Shift heritage

Saint Laurent to the Rive Gauche: YSL set to move back to its spiritual home to Paris’ Left Bank
By Alex James Taylor | Fashion | 25 March 2015
Photography Hedi Slimane
Above:

Photography Hedi Slimane

In 1966 Yves Saint Laurent revealed his Rive Gauche ready-to-wear line, inspired by the beatnik style worn by the Paris district’s residents, and opened his Left Bank boutique, a move that broke barriers of exclusivity and pioneered a new wave vision of fashion.

Nearly fifty years on, we see a mirroring of this moment in the fashion house’s history with Hedi Slimane’s announcement of plans to relocate the Saint Laurent headquarters, after more than four decades on the Avenue George V, to Penthemont Cistercian Abbey at 37 Rue de Bellechasse, on Paris’ Left Bank. 

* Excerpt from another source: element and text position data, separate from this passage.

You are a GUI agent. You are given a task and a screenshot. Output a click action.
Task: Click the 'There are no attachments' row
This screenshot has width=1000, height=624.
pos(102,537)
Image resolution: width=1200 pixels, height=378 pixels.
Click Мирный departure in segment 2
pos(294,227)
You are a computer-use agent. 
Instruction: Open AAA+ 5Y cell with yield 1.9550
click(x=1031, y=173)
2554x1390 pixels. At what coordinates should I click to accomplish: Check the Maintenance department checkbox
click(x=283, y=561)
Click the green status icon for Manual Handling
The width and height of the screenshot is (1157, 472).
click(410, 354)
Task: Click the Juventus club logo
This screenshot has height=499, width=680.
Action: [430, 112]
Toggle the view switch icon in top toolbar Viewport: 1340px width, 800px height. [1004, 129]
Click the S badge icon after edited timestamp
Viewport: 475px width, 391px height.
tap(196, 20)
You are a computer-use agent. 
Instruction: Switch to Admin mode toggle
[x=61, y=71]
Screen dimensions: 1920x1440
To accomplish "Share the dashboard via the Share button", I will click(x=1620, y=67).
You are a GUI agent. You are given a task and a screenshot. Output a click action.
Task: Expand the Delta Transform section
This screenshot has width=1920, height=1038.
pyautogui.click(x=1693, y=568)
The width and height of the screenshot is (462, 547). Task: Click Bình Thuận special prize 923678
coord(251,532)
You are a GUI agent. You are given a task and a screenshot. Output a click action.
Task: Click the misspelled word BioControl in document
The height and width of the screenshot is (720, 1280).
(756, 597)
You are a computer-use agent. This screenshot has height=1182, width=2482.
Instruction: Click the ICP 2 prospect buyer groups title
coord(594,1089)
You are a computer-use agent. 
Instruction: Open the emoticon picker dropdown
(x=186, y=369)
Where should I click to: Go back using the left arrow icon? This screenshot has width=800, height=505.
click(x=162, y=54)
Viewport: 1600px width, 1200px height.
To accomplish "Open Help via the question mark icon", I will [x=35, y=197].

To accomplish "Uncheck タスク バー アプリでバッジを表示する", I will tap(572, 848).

This announcement follows the recent relocation of the YSL Salons De Couture and Paris Ateliers to the nearby L’Hôtel de Sénecterre, a 17th-Century townhouse designed by the king’s architect, Thomas Gobert.

Photography Hedi Slimane

Photography Hedi Slimane

Heritage runs deep in Slimane’s dialogue, just consider his FW15 menswear collection, a significant nod towards the iconic Rive Gauche collection. Paris’ Left Bank was a scene of much influence for Yves Saint Laurent, the designer found inspiration in the region’s liberal, bohemian lifestyle, historically home to artists, rebels, and intellectuals. Fascinated by the cool, boho aesthetic around him he sought to translate the look from the street to the catwalk, encouraged by his Left Bank muses Loulou de la Falaise and Betty Catroux.

The move will be finalised by 2018 with design overseen by Hedi Slimane.